Among the designers which got our attention was Therese Melliza. Clearly, she impressed local fashion bigwigs too, as she who won the top award of the night. Her collection is about remoulding the new woman today. She tells us, “Women today are more empowered, they show more of themselves. They don’t follow the norms of what a woman should be like, parang kailangan conservative, mahinhin. Today, I’m so proud of women because they’re opening up more of who they are.”
She also revealed her first concept was actually about the biblical character, Eve. “Eve is actually the most relatable person kasi lahat tayo sinful and she shows the true side of [being human.]” She shares the hardest part of the process was the conceptualization. Other designers share this sentiment too.
“Kasi dapat talaga may pinaguhugutan ka eh.” Justin Llarena said, agreeing that conceptualization took her the longest time. She explained her inspiration for her collection, Corrupted Pixels, was personal. “Before, hindi ako sure sa sarili ko. Sa social media, dun ako tinanggap ng mga tao.” On the other side, she also talked about how social media “can harm once mental health and [suppress] personal growth and how mankind can be a product of their own substantial creation which is technology.”
Another personal collection is from Dewey Ritual. The designer tells us that Beautiful Pain is about staying away from people who are important to you but hurt you. “Yung design ko, more on foil kasi it represents the [wound]. Then meron din siyang resin [which] looks like tears.”
He also opened up about his biggest struggle during the process. Since they have to present to different panels, all of whom have different inputs—sometimes contradicting—it causes a lot of confusion. “Di namin alam kung ano yung ifofollow namin.” Certainly a taste of the real world. While he still considered their suggestions, he ultimately pushed through with what he thought was best for his collection. And the end result was certainly something he should be proud of. It seems he’s on his way to making a name of his own.
One designer who did have a clear vision of his collection from the beginning was Norman Nogoy, whose collection, titled Futuristic Rococo, wowed the audience. “I had this collection in my mind for about a year so I just established my aesthetic and what I really want. Achieving the silhouettes, experimenting on patterns and how I can make it bigger or brighter.” He revealed he was inspired by the Rococo period and how “The English people started exploring the world and they started wearing big clothes.” He explained, “I related it to drag and I added a futuristic feel to the aesthetic of rococo by making it neon colored.”
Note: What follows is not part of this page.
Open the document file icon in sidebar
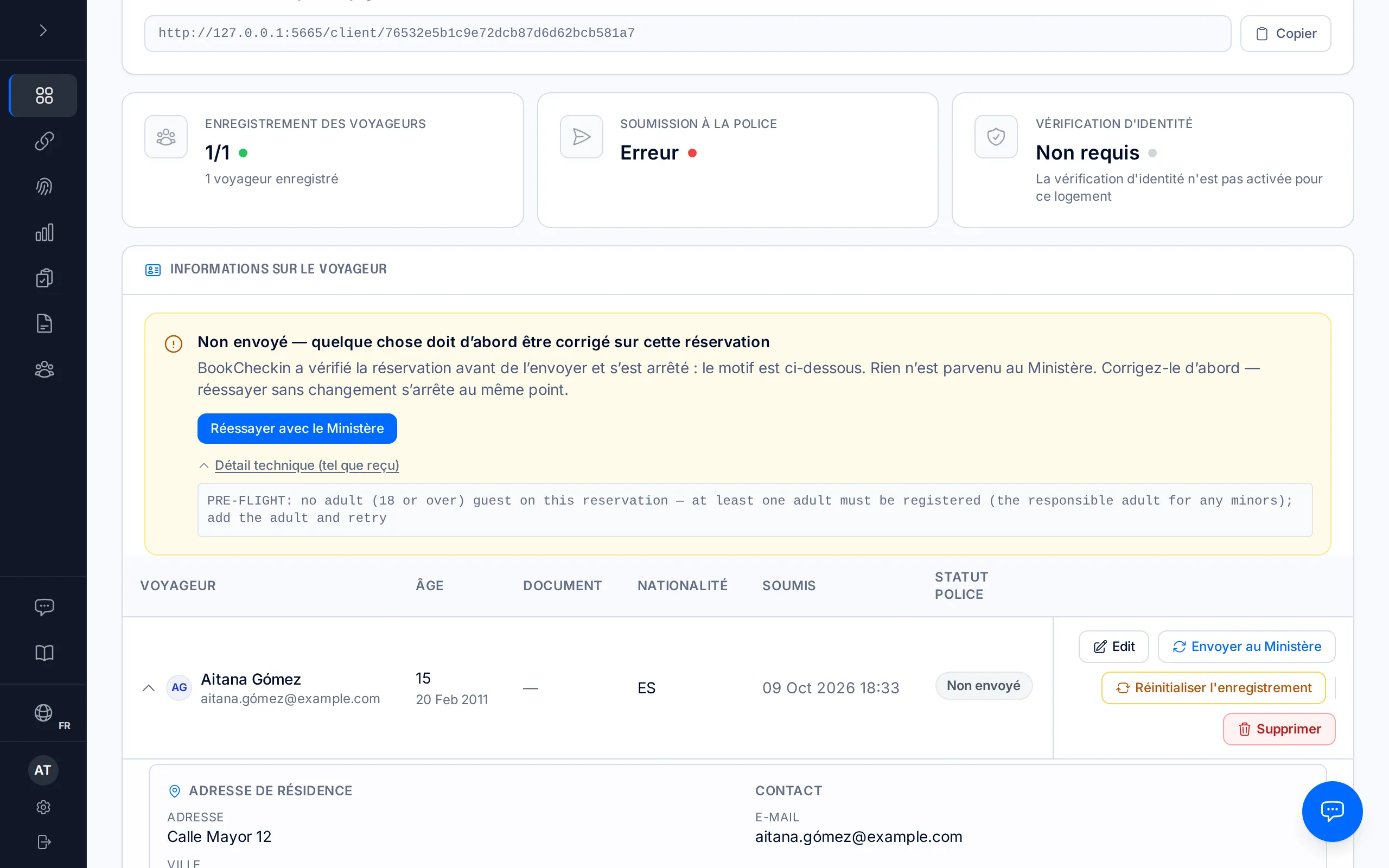Screen dimensions: 1389x868 (x=43, y=324)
Meanwhile, Darlenne Rivera is another young designer who shares the same meticulous eye for her craft. Her collection, Dream of Happiness, explores “how everyone of us would be happy, but there’s the sad side of it. It’s just a dream because there’s no constant happiness.” Speaking about the process behind her collection which featured sparkling, crocheted dresses in fresh silhouettes, she shared, “I self-spun and got it, and then I crocheted all of it.” However, she noted, “The hardest part was the time management, deadlines. Because you can’t rush things.”
Wise words from a young talent. With these young visionaries, we’re certain the future of Philippine fashion is secure.